At this point, we're leaning towards making our own library to satisfy our purposes. We're still looking at other options though - hey, if you have one, feel free to suggest it :)

[1] http://arcade.academy/

[2] https://github.com/lordmauve/pgzero/issues/174


CS1 isn't the place to rail against global state.

The insane stuff we teach in CS1 is why so many students choose other majors.

Sell your students on the magic of computers. Don't teach them arcane rules and formalisms. They'll learn that later, once they've been hooked.


After the students fight with global state in their first significant programming projects, they'll welcome exit strategies (even radical ones, like immutable data structures) in the following courses instead of ignoring premature preaching in introductory courses.


Bingo.

Teaching ahead of the curve is a great way to confuse and bore the hell out of your students. This is why I hate intro CS education so much.


Hi, thanks for your response and your passion for CS Ed! I like talking about it too, and I want to preface any conversation we have with my appreciation that we both care about this important subject. Text doesn't always do a good job of conveying sentiment on its own :)

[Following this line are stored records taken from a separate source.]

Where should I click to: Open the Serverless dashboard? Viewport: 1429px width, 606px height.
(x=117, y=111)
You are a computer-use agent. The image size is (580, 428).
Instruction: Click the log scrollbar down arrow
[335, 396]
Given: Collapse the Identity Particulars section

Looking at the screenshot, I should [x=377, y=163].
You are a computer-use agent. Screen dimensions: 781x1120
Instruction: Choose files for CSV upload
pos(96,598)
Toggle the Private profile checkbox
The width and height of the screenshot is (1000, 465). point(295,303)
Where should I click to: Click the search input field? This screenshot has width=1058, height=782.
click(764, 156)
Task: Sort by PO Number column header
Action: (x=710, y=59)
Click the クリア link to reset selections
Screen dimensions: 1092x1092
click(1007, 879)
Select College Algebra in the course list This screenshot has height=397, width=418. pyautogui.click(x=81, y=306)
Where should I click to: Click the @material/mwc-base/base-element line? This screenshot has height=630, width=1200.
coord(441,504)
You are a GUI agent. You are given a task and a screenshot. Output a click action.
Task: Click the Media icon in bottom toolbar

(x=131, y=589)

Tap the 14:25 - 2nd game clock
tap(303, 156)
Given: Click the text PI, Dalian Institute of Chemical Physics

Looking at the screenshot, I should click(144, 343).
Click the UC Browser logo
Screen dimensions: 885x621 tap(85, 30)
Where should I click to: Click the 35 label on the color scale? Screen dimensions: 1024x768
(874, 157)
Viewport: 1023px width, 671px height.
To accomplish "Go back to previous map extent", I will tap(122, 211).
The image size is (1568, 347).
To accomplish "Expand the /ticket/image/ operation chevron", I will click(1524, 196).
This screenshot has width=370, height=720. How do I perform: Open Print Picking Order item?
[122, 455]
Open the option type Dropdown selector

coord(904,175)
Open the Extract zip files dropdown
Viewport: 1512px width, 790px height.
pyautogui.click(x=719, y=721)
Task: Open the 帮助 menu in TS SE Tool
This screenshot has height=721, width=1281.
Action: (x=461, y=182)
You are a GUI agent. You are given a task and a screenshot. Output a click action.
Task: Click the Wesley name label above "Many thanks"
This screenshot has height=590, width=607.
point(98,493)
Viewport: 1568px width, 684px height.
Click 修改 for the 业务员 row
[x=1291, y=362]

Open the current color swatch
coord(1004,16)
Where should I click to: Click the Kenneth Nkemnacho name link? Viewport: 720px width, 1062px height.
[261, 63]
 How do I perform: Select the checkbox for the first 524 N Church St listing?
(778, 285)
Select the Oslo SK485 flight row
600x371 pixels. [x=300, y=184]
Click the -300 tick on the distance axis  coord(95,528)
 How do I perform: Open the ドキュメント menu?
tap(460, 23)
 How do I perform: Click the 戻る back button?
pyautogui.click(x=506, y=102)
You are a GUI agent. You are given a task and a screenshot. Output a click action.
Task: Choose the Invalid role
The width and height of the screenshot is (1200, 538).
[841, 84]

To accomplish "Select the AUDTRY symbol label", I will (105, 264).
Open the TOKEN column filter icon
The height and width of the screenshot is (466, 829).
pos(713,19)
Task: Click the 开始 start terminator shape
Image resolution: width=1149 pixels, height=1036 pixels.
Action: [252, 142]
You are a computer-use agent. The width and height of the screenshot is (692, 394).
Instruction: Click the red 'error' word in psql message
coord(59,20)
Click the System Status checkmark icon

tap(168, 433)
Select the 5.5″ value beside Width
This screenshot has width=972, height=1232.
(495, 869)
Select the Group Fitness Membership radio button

It sounds like you are hypothesizing that my students have a motivation problem and proposing that I use an intervention of "Selling students on the magic of computers". Based on survey data collected during my past few semesters, I do not believe that my students are disinterested in the subject. This is true at the beginning and end of my course - I cannot claim that my assignments and course design (some of which is particularly oriented towards making the students interested in CS) has a big impact here, but I do not think they are being hurt by that aspect of the course design. There are potentially motivational issues related to self-efficacy, community interaction/isolation, and help-seeking behavior. However, I don't think your proposed intervention would solve those problems.

Instead, I disagree that my CS1 here at the University of Delaware is not the place to discuss the topic of avoiding global mutable state. My curriculum has several learning objectives explicitly oriented around these topics (largely agreed by my colleagues) and I have several projects that I think can authentically justify their importance (particularly with regards to testing and getting enhanced compiler support). I have many anecdotal supports from friends in industry and my own experiences teaching upper division courses that students struggle with issues that can be solved by avoiding global mutable state where possible. Personally, Therefore, since CS1 is not an agreed upon well-defined subject, I think I am perfectly justified including it in my learning objectives, alongside many other important topics and objectives.

If you have demonstrable evidence relevant to my teaching context that teaching global state early could impact areas where my students have other known issues (either motivational or cognitive), then I'd be very happy to read up on those. However, for now, I am doubtful that teaching global state is a serious issue.


Thanks for the kind words. I don't mean to pose any of this as an affront to your experience or expertise.

I was a "CS1" TA my throughout my entire undergraduate career (modulus my first semester), so this is something I have direct knowledge and frustration about.

One of the courses I oversaw comprised of mostly non-CS engineering majors, but the curriculum was the same as the CS-track students. These students were forced to learn in Java, force fed the dogma of object oriented design (cats and cows and animals that moo), and tested on arcane Java-specific errata that had little to do with getting core concepts across and actually being able to express thoughts and ideas in code.

People will naturally discover how to organize their code. They'll either read about it or find out in code review. I think a better time to broach this subject is in a "software engineering principles" or equivalent course.

It's the same rationale that general chemistry "CHEM1" is not the place to talk about iterative solutions for non-ideal gasses, molecular orbital theory, LCAO, chemical activity, or any of that organic business. You're introducing too much information too early on and without context. You wouldn't teach students dynamic programming or ER diagrams in CS1. The students barely know how to handle the basics and you're already telling them how to anticipate and solve complex future-them problems.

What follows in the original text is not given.